Determine the perplexity of a fitted model.

Usage

perplexity(object, newdata, …)

# S4 method for VEM,simple_triplet_matrix perplexity(object, newdata, control, …)

# S4 method for Gibbs,simple_triplet_matrix perplexity(object, newdata, control, use_theta = TRUE, estimate_theta = TRUE, …)

# S4 method for Gibbs_list,simple_triplet_matrix perplexity(object, newdata, control, use_theta = TRUE, estimate_theta = TRUE, …)

Arguments

object
Object of class "TopicModel" or "Gibbs_list".
newdata
If missing, the perplexity for the data to which the model was fitted is determined. For objects fitted using Gibbs sampling newdata needs to be specified.
control
If missing, the control of the fitted model is used with suitable changes of the relevant parameters (see Details).
use_theta
Object of class "logical". If TRUE the estimated topic distributions for the documents are used.
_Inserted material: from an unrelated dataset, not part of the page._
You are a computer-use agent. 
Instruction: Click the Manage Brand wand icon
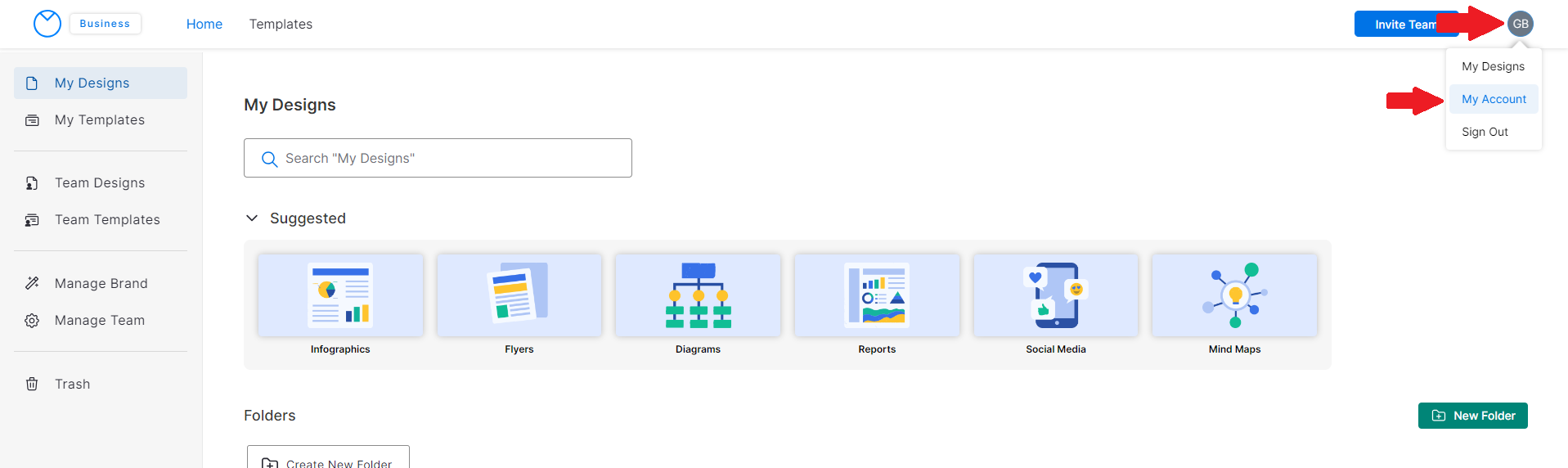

Otherwise equal weights are assigned to the topics for each document.
estimate_theta
Object of class "logical". If FALSE the data provided is assumed to be the same as the data used for fitting the model. The topic distributions therefore do not need to be estimated and the data in newdata is used for weighting the term-document occurrences.
Further arguments passed to the different methods.

Value

A numeric value.

Details

The specified control is modified to ensure that (1) estimate.beta=FALSE and (2) nstart=1. For "Gibbs_list" objects the control is further modified to have (1) iter=thin and (2) best=TRUE and the model is fitted to the new data with this control for each available iteration. The perplexity is then determined by averaging over the same number of iterations. If a list is supplied as object, it is assumed that it consists of several models which were fitted using different starting configurations.

References

Blei D.M., Ng A.Y., Jordan M.I. (2003). Latent Dirichlet Allocation. Journal of Machine Learning Research, 3, 993--1022. Griffiths T.L., Steyvers, M. (2004). Finding Scientific Topics. Proceedings of the National Academy of Sciences of the United States of America, 101, Suppl. 1, 5228--5235. Newman D., Asuncion A., Smyth P., Welling M. (2009). Distributed Algorithms for Topic Models. Journal of Machine Learning Research, 10, 1801--1828.